How The Internet Makes My Life Harder, Not Easier
Tips for Jewish Parents of Interfaith Couples: I especially love Number 6: "Remember that it's not your 'fault.' If your child chooses a partner of a different religion, it's not because you didn't give her a strong Jewish identity or because she's rejecting you." This doesn't exactly make me feel better. Luckily, I think E's parents have come around to me, with any luck.
This crazy website insists that only two jewish souls can merge in the ideal of marriage. I can see the worries of religion when it comes to children. But to worry about it in two consenting adults who are adult enough to talk to each other about their issues and beliefs is absurd. This article from the same site argues another point that I have heard before - that my dating E is taking him away from a nice Jewish girl who is his soulmate.
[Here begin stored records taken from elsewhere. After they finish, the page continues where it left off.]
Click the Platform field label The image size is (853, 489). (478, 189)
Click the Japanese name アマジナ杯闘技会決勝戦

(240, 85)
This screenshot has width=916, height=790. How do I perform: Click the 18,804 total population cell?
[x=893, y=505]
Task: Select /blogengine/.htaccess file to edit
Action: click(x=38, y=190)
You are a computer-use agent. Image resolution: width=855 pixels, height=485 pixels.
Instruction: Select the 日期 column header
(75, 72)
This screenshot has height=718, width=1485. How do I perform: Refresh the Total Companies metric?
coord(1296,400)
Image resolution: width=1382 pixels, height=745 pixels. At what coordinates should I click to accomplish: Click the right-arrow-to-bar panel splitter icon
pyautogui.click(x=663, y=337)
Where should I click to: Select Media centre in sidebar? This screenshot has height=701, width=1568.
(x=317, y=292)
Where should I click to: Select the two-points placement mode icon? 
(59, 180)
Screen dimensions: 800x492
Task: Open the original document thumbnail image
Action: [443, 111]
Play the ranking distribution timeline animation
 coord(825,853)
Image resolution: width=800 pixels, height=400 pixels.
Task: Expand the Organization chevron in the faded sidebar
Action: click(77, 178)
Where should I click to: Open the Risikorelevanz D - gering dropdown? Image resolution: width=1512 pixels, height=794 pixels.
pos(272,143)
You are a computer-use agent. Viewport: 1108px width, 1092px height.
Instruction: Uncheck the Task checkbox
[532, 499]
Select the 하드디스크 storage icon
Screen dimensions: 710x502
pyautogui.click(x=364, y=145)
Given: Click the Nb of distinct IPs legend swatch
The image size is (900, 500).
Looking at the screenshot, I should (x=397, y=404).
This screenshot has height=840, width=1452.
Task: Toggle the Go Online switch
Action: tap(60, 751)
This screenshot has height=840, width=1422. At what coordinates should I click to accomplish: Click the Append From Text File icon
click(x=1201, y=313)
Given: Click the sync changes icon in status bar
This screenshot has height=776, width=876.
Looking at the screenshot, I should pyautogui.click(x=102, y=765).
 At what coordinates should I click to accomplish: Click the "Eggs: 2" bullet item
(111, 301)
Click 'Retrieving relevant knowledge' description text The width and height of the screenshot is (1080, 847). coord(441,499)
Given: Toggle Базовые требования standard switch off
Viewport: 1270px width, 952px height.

Luckily, we've been together long enough that even if there was any true worry of that, it would have dissipated. And trust me - there never was a worry of that!
I want a site with a little more authority to it for my side of the religious divide, but this one at least makes this post a little more balanced. "What parent would not prefer to see a child sick than dead? There is some hope for the life of a man hanging over a precipice and clinging even to a handful of grass, but there is no hope when his brains are dashed out on the rocks beneath. When persons have fully made up their minds to enter mixed marriage, they are so blinded by their passions and preferences that, if the Church should not tolerate their step, many of them would marry out of the Church, and thus commit mortal sin, and in most cases incur excommunication." And that is in the section about Catholics marrying protestants, let alone what I am going to do.
And finally, at least I don't have to worry about this: Killing and selling women as "ghost brides" (Salon.com).